## Problem to solve:
Give an exact reproduction of the lines from the one with "Expand All menu items in sidebar" to the final line of the entries below, both ends included, and omit the pictures.
|---|
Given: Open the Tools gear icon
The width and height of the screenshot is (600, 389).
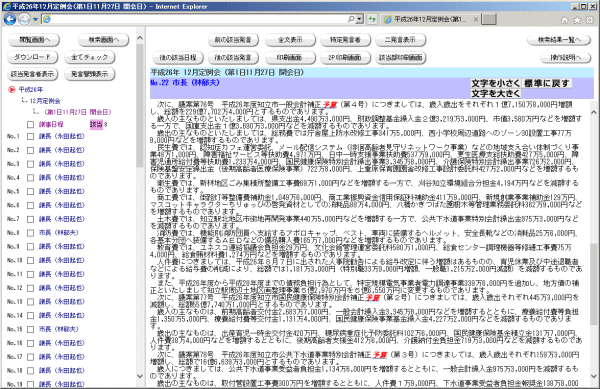Looking at the screenshot, I should (590, 20).
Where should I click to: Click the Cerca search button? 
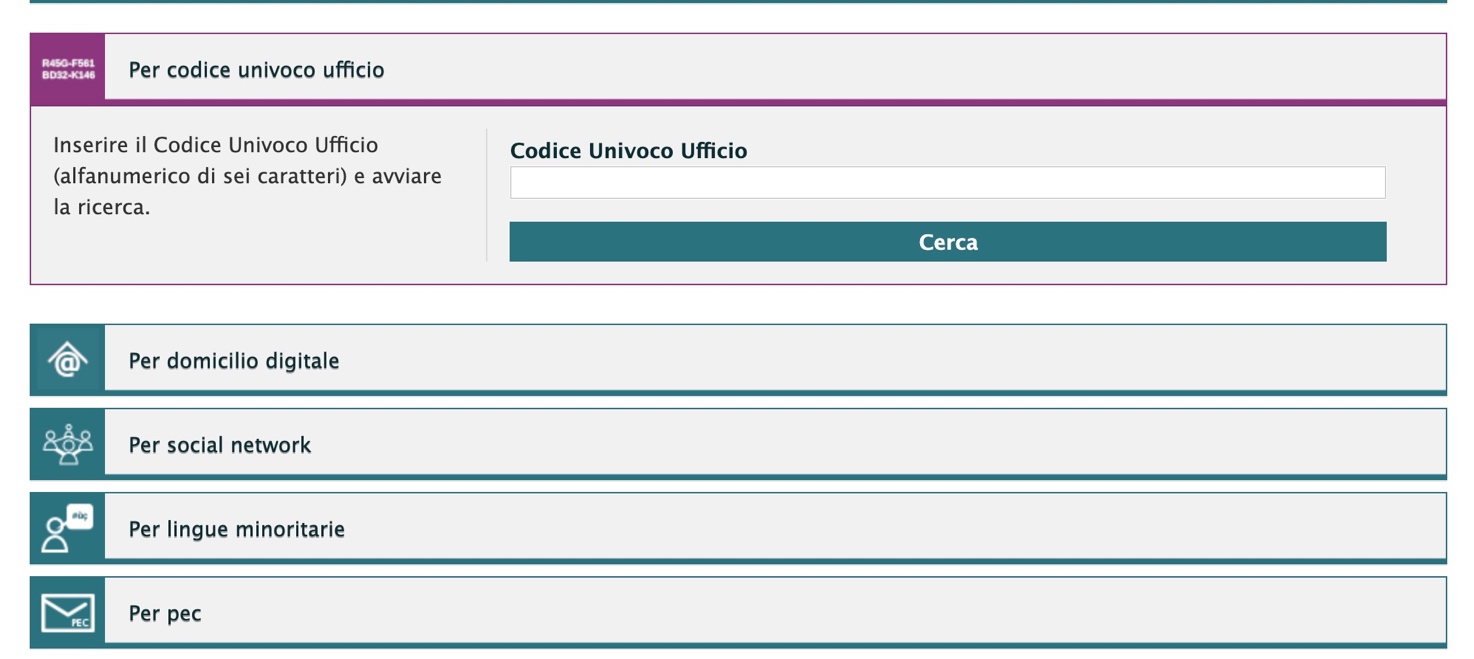(x=948, y=242)
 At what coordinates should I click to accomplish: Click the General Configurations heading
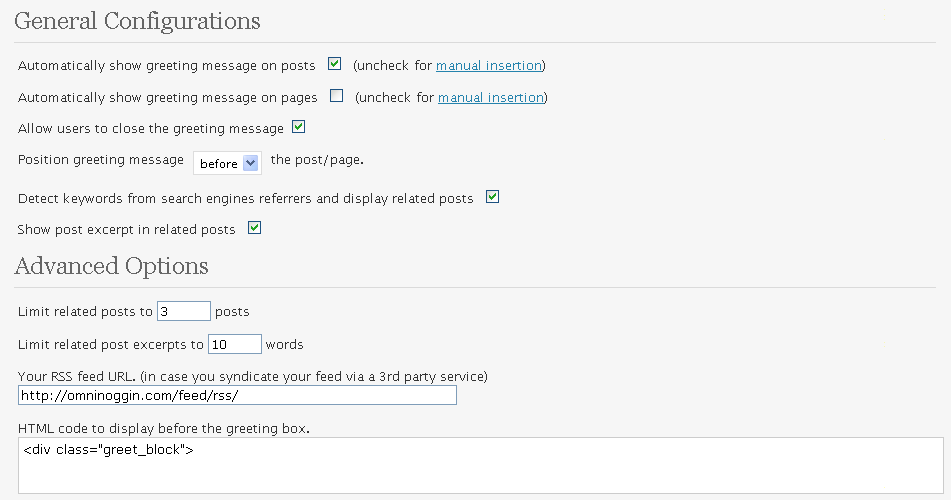pyautogui.click(x=137, y=21)
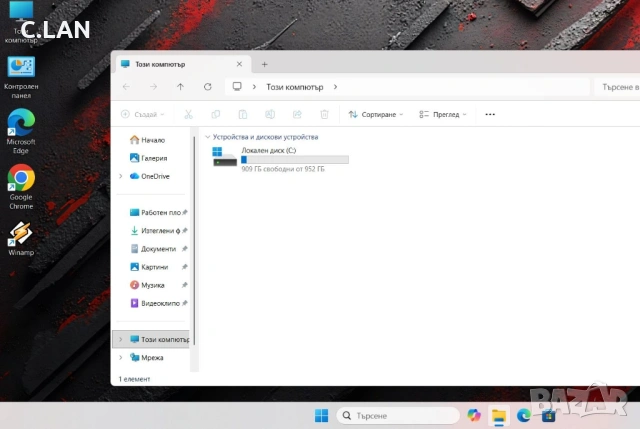Open the three-dots more options menu
This screenshot has height=429, width=640.
pyautogui.click(x=490, y=114)
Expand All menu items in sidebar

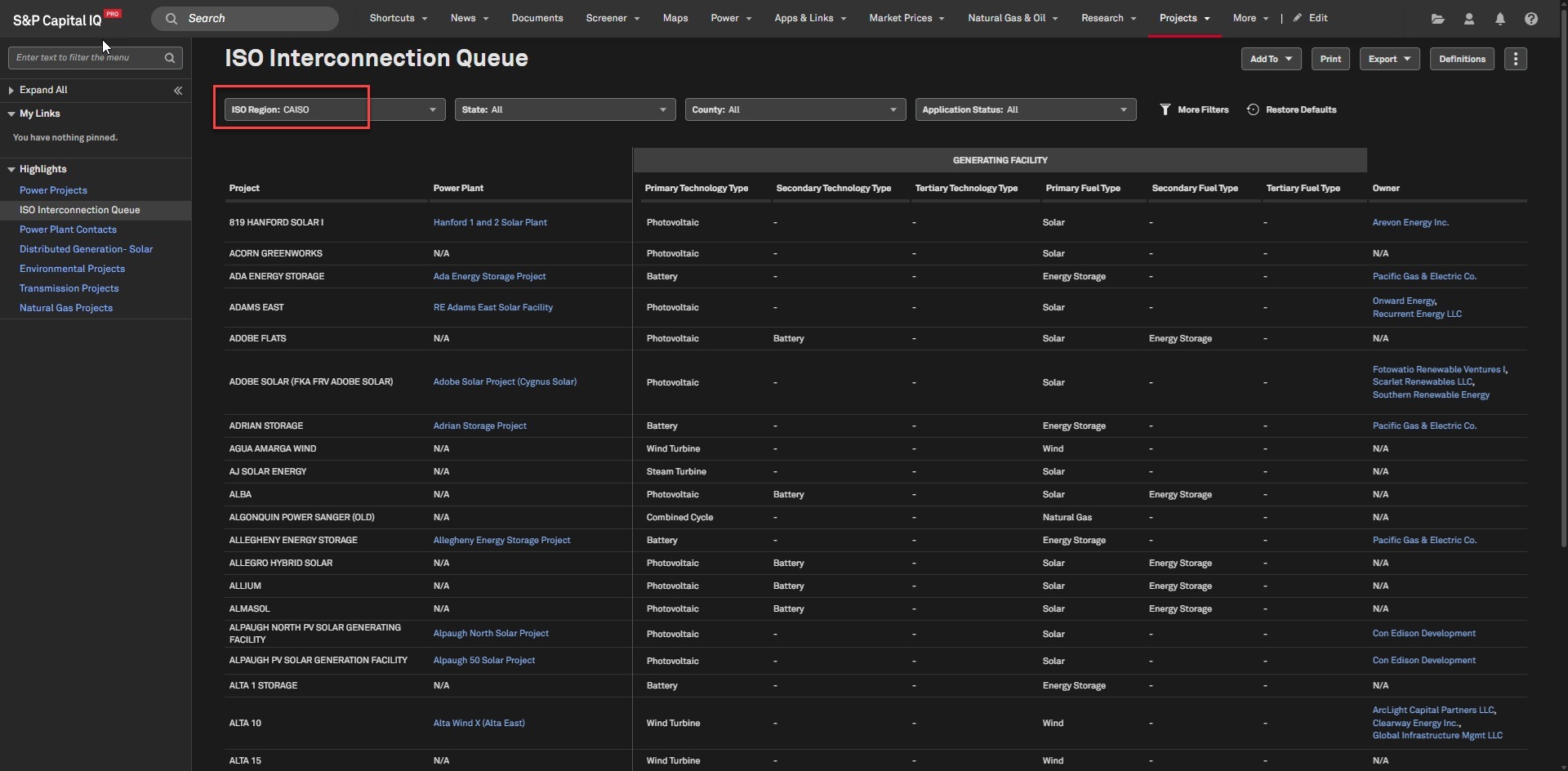pos(42,90)

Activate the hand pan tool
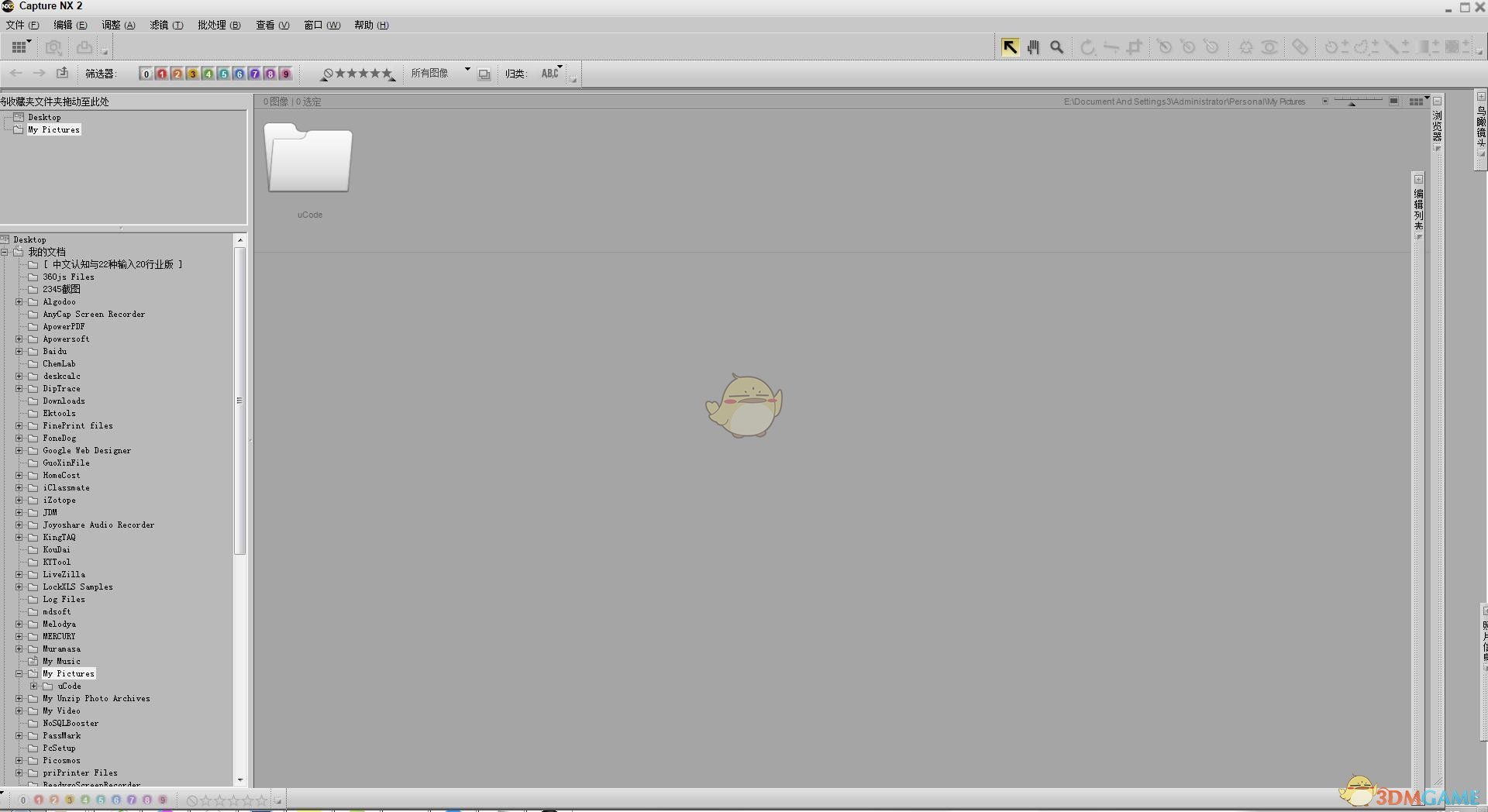click(1033, 47)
|---|
## Response to this task:
Expand All menu items in sidebar

pos(42,90)

Activate the hand pan tool
click(1033, 47)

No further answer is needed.